Friday, August 5, 2011

Purgatorio

I had the rare pleasure of reading Dante's Commedia last semester, but of course, as per my usual study habits, I left all of the reading to the last three or four days of class.  In my frenzied devouring of the material, not much actually sunk through to long-term storage and I'm fairly certain all of it left my head a few minutes after the final exam.  Still, one point stayed with me.

After the fictional Dante descends through the various pits of Inferno and then rises into Purgatorio, he encounters a wall of fire separating the land of penance from Paradise.  After seeing his guide Virgil go through the flame and emerge to the other side unscathed, one would think that Dante Alighieri, brave and intrepid thinker that he was, would readily walk through to begin his road to glory.  But he hesitates.

Peter, one of Jesus' apostles, had a probably-similar experience.  He saw Jesus walking on water, and yet he hesitated a little bit and lost sight of Jesus as he began to sink into the tempest.

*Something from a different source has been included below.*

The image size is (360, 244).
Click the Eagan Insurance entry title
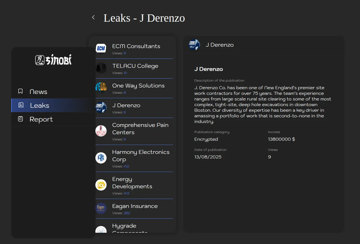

When I lived in Georgia, selling security systems, our team had an awful summer.  One of the reasons for this was that I was the most experienced sales rep in the office, which is only because I arrived in Georgia a day before any of the other rookie salesmen.  With me as a leader, the team fell apart.  There was a galaxy of natural talent in that office, men and women who were trustable, charming, handsome, attractive, honest, and knowledgeable.  But for the first month, I was the most experienced.  I tried my best to train the team as well as I could, but I just didn't have enough hands-on knowledge to be a successful teacher.  By the time more experienced sales reps arrived, we had already formed almost-unconquerable bad habits and doomed ourselves to a mediocre summer when we could have been great, all because the best pacesetter we had was me.  There wasn't anyone to show us that it was possible to post big numbers, so we all assumed that small numbers were all we could do.

What, then, is Dante's excuse for his hesitation?  What is Peter's?  These men were the acolytes of two amazing pacesetters.  They received inspiration and instruction from the greatest man and one of the greatest thinkers this world has ever seen, and yet, they failed in those moments.

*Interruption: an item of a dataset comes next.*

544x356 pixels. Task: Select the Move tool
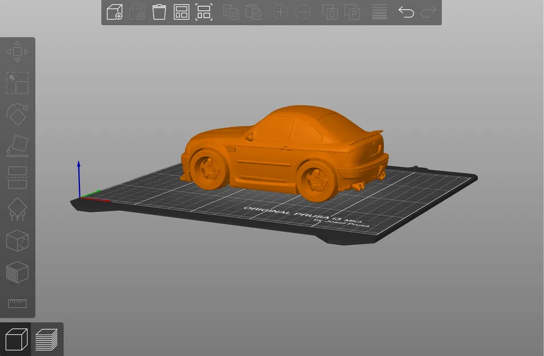click(x=18, y=51)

Now, it's not honest to call these two men true failures.  Peter did walk on water and Dante eventually crossed through the fire to gain Paradise (I love the account of his crossing, saying that the fire burned his skin but his nerves were unsinged.  I'd like to feel that painless burning he talks about someday.)

And now, to be humble, how many times do we cast off our pacesetters?  I'm not positive, but I think that even if I had someone to really teach me how to sell, I still might have done pretty crappy, because I had (and have) a pretty lame work ethic.  So what's that say for things that are really hard?  Like, say, living with same-gender attraction while still trying to serve a mission, find a companion, and please my Heavenly Father?  I've got a few pacesetters in that respect, including Jesus Himself, who suffered my specific sorrows and trials and still endured.  And yet, how often do I cast His example off, preferring instead to see the tempest raging around me or imagining the actually-harmless flames licking and burning my body?  If I'm honest, probably more often than I'd like to admit.

(To make myself feel less guilty, I'm going to lump you all in with me too.)

Why do we do it?  Why do we damn ourselves to a life of fear when we have a perfect example right in front of us?  Perhaps it's a niggling worry that God won't really save us when we sink, so why try to walk on water?  If that's our excuse, then we need to strengthen our testimonies in God's love, because "perfect love casteth out all fear."  My good friend once told me that, if we really honestly look back at the hard times in our life, we can't honestly say that God wasn't there to get us through.  If there was a limiting reagent, it was us, not God.  That means that God's probably batting a thousand, so why would He break His perfect record now? The logical answer is that He won't.  He will still do all He can to get us through the tempests and beckon us through the fire into eternal rest.